*** Opening of Recorded data ***

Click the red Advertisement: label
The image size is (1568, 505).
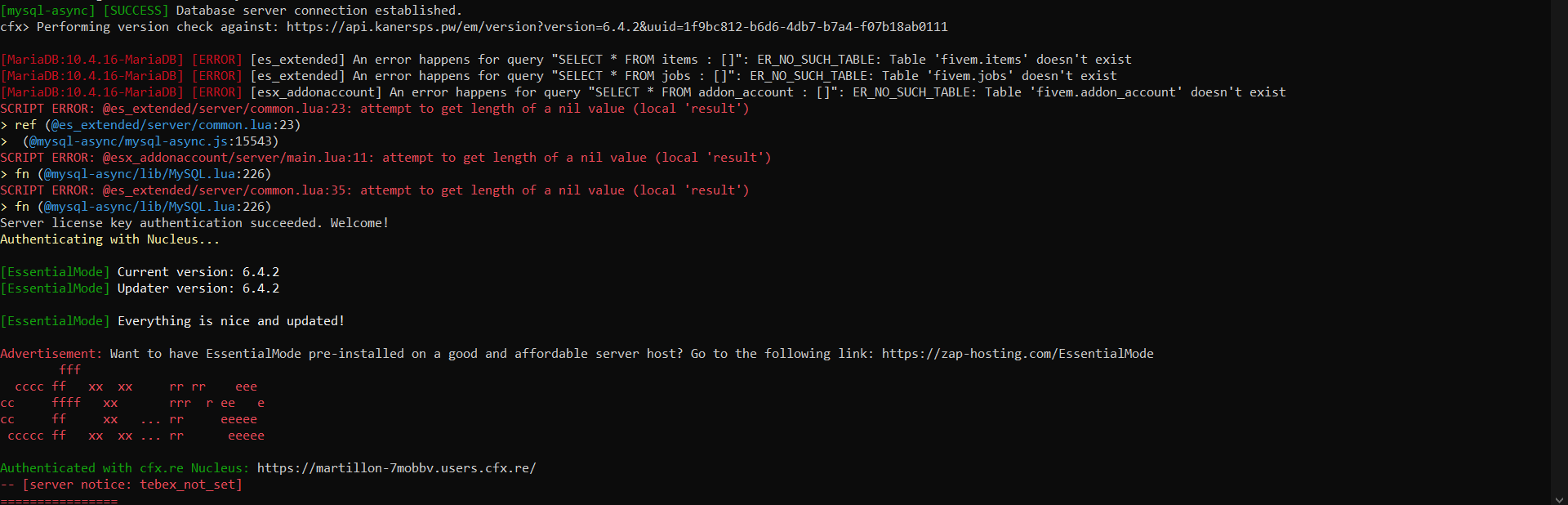point(51,354)
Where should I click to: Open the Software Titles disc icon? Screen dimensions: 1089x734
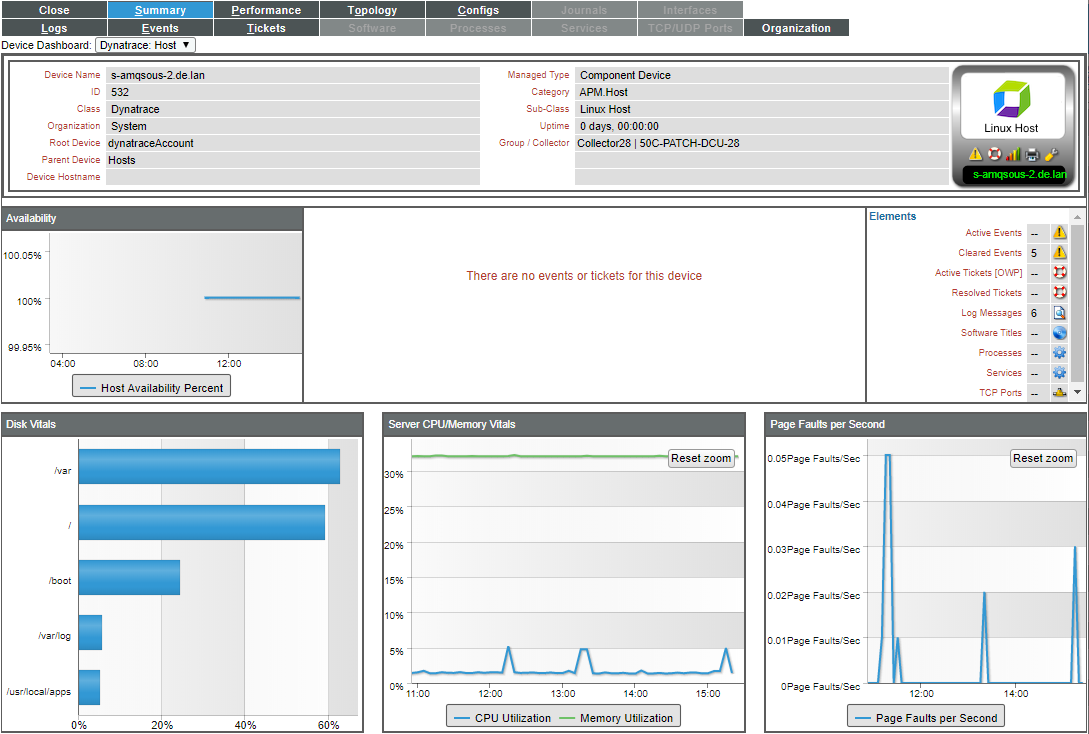coord(1059,332)
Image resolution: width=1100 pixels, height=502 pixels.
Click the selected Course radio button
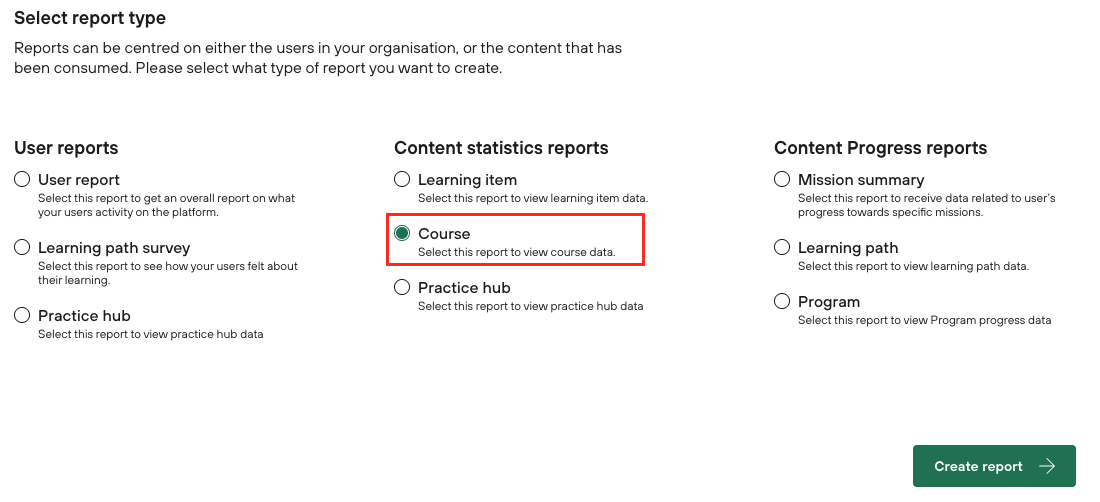click(x=402, y=234)
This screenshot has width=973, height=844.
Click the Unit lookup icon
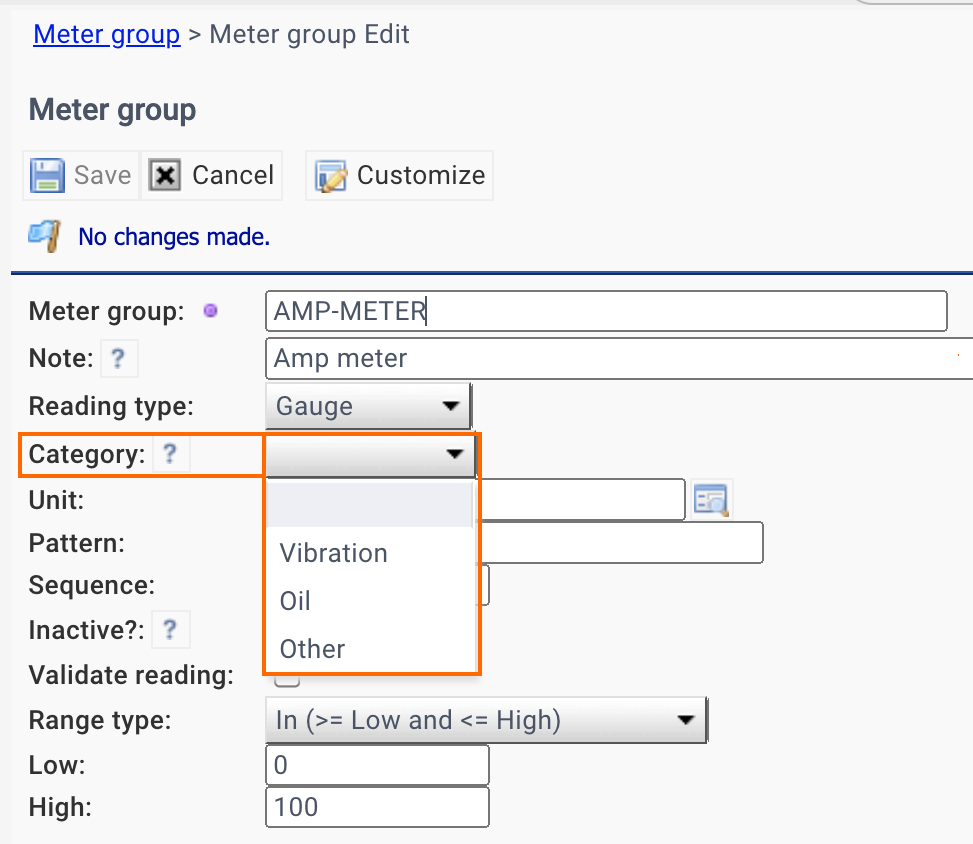711,498
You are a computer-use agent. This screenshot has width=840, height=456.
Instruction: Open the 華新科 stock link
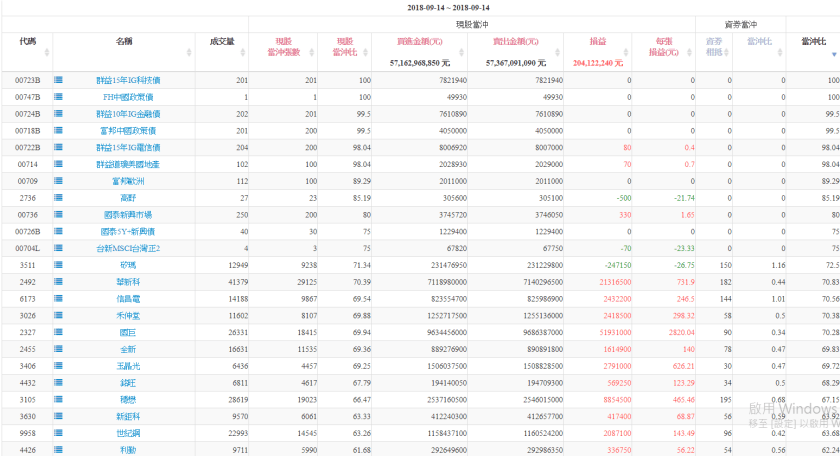(127, 282)
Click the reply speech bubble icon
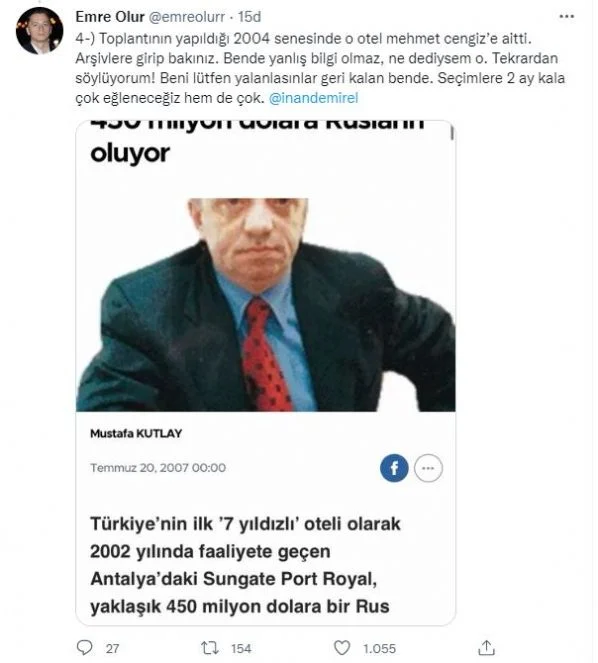598x663 pixels. coord(85,647)
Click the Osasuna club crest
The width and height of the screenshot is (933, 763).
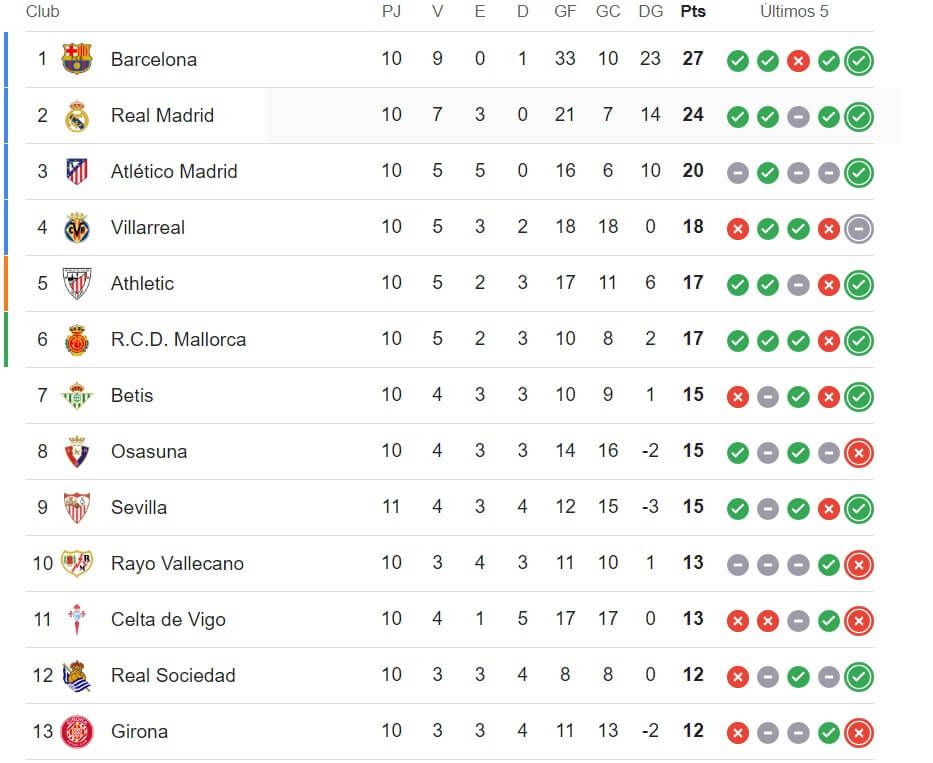[x=77, y=451]
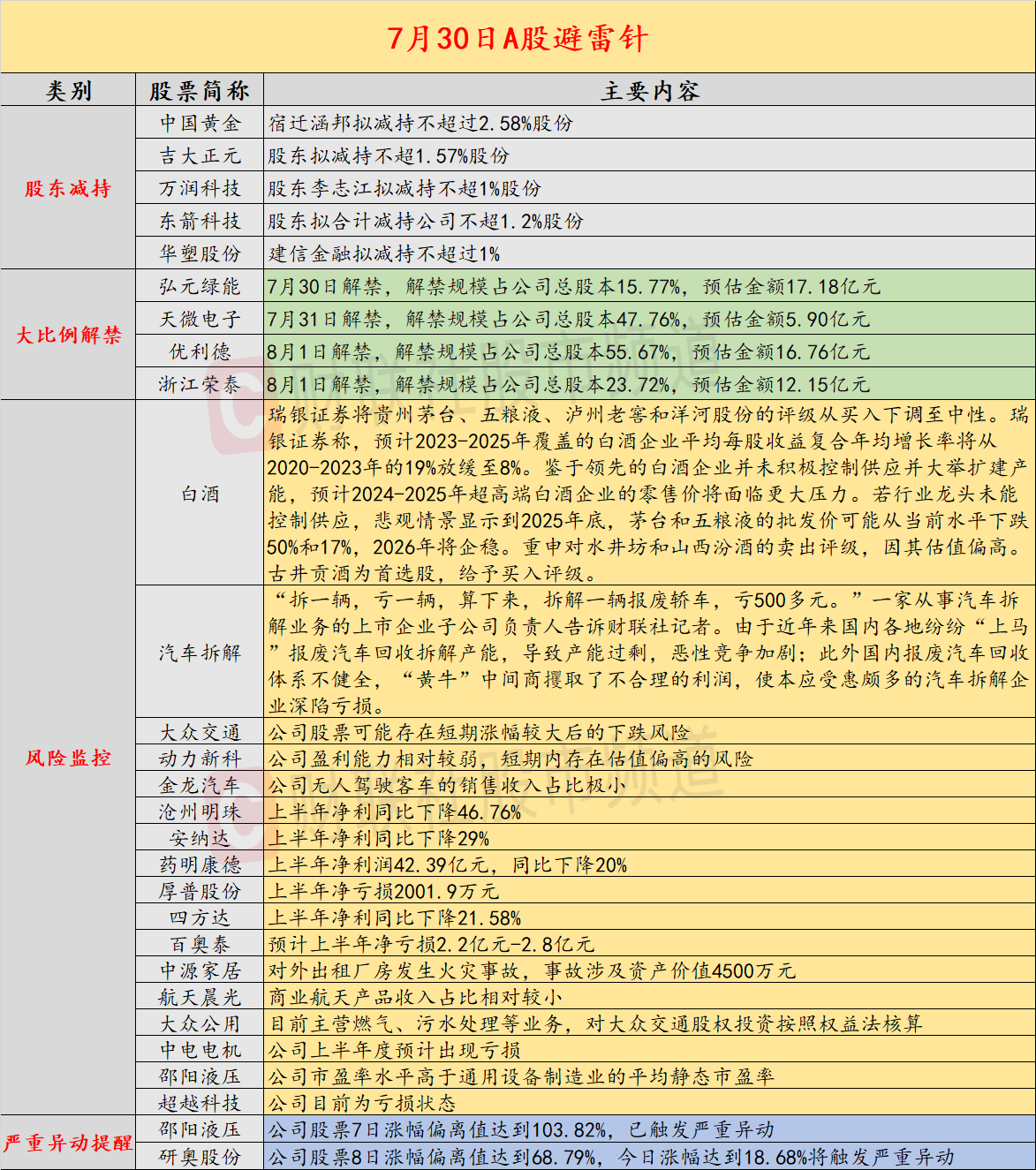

*** Close of Recorded data ***

#### What is expected:
Could you set down every record above word for word, leaving out the pictures?

#### Response to this exercise:
Click the red Advertisement: label
The image size is (1568, 505).
point(51,354)
Where should I click to: Open the Software Titles disc icon? Screen dimensions: 1089x734
coord(1059,332)
Image resolution: width=1100 pixels, height=502 pixels.
Click the selected Course radio button
click(x=402, y=234)
This screenshot has width=973, height=844.
Click the Unit lookup icon
711,498
You are a computer-use agent. This screenshot has width=840, height=456.
Instruction: Open the 華新科 stock link
(127, 282)
Click the reply speech bubble icon
598x663 pixels. coord(85,647)
Click the Osasuna club crest
The width and height of the screenshot is (933, 763).
[x=77, y=451]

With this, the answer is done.